Scientists from Queen Mary, University of London have discovered the workings behind some of the bacteria that kill hundreds of thousands every year, possibly paving the way for new antibiotics that could treat infections more effectively.
With antibiotic resistance on the rise in strains of pathogenic bacteria, innovative strategies are needed to discover ways of treating bacterial infections in both humans and in agriculture.
Writing in the journal PLoS Pathogens, the team from Queen Mary's School of Biological and Chemical Sciences show how they studied the molecular machine known as the 'type II bacterial secretion system', which is responsible for delivering potent toxins from bacteria such as enterotoxigenic E. coli and Vibrio cholerae into an infected individual.
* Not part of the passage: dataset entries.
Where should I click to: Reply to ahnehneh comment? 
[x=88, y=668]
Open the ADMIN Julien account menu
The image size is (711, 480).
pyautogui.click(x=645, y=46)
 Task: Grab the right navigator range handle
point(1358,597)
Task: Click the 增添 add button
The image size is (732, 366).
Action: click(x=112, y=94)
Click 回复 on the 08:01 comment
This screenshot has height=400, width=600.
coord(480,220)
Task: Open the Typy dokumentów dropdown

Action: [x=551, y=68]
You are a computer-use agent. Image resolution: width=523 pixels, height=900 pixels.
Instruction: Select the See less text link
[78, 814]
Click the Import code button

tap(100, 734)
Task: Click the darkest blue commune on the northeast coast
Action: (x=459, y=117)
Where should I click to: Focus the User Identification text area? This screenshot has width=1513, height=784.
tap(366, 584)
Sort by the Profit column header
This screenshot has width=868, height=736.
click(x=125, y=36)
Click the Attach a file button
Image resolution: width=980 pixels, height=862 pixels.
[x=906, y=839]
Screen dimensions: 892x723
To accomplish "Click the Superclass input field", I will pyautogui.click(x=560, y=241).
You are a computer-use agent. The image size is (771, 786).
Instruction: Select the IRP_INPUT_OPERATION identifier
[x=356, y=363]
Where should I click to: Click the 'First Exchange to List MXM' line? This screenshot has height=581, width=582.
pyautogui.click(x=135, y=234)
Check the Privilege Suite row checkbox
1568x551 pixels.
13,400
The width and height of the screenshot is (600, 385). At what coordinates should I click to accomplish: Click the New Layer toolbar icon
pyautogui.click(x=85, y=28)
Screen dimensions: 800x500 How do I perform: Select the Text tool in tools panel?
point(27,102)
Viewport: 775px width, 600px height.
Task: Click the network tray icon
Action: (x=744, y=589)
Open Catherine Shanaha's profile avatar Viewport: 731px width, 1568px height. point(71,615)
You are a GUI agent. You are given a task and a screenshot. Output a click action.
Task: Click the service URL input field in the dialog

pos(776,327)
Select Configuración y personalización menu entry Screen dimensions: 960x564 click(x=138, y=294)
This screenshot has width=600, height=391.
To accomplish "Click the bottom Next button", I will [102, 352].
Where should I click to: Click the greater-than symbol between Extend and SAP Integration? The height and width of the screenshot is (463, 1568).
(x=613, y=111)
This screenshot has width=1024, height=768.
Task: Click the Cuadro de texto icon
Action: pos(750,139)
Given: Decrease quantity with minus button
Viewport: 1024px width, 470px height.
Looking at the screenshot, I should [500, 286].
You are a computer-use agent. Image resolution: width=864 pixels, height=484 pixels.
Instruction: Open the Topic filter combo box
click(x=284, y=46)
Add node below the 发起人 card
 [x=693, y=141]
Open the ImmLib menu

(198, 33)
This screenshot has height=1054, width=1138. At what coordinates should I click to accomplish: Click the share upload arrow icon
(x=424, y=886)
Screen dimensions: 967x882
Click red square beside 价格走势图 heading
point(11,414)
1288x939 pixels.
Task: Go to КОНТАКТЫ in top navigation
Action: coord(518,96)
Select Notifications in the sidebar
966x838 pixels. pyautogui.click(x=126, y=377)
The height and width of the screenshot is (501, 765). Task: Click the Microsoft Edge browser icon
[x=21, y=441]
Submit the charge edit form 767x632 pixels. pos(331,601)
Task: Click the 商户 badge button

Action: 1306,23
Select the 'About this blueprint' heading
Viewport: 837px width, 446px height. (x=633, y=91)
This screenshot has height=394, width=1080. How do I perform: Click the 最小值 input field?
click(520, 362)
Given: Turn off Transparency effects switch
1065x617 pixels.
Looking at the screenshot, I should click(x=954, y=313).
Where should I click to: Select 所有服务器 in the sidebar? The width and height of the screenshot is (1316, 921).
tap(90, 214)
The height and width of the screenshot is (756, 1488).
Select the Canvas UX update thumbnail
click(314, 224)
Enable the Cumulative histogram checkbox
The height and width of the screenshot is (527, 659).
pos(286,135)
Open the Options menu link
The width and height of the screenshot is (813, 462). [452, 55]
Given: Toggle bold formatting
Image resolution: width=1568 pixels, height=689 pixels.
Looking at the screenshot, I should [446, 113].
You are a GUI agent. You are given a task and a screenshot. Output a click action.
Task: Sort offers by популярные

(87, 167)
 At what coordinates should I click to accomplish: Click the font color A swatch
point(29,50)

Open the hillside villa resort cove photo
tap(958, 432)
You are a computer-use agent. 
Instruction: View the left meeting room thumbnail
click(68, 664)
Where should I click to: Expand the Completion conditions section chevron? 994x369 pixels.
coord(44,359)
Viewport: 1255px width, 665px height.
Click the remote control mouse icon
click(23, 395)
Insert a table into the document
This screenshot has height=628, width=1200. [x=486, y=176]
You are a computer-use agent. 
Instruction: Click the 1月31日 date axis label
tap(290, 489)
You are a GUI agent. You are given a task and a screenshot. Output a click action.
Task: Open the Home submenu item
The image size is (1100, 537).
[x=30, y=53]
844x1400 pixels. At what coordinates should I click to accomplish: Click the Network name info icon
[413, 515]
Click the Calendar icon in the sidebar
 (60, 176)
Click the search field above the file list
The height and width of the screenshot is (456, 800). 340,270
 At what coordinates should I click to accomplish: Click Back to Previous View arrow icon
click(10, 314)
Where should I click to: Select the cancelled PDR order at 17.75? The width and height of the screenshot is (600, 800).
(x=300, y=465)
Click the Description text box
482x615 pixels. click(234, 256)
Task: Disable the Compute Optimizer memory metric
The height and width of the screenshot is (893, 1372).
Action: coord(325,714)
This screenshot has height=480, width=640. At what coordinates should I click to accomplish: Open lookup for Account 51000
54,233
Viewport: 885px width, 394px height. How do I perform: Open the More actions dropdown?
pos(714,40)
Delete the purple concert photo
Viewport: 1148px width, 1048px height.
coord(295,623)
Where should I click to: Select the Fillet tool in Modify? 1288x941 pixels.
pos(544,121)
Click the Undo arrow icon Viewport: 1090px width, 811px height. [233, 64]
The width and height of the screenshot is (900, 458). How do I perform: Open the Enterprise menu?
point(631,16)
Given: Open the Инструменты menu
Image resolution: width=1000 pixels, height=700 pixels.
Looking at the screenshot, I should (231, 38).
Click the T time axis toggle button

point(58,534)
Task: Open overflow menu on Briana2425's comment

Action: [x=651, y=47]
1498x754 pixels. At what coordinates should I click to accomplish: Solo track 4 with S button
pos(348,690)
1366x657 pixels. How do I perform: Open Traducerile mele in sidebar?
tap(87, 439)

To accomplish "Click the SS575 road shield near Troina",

Professor Richard Pickersgill, who led the research, said: "Bacterial secretion systems deliver disease causing toxins into host tissue. If we can understand how these machines work, then we can work out how it they might be stopped."
In order to infect, Gram negative bacteria have to export their toxins into their host across both an inner and outer membrane. Professor Pickersgill explains: "The pore in the outer membrane which the toxins pass through is formed from protein subunits which are guided into place by a protein pilot. The protein pilot interacts with the subunits that form the pore in the outer membrane; if the protein pilot is missing, then the pore forms in the inner membrane and not the outer membrane and secretion is stopped."
Professor Pickersgill adds: "If we can successfully interfere with this or with other interactions we are discovering then we might be able to halt the secretion system and prevent these harmful diseases."
The same type II secretion system that enables E.coli and cholera is also used by bacteria that cause substantial food spoilage, such as Dickeya dadantii. Crop spoilage by plant infecting bacteria is becoming an increasing problem in the UK due to the warmer and wetter summers caused by global climate change, and the team hope that the results of this study will be of interest to both agrichemical scientists seeking ways of preventing crop damage and pharmaceutical companies seeking new antibiotics.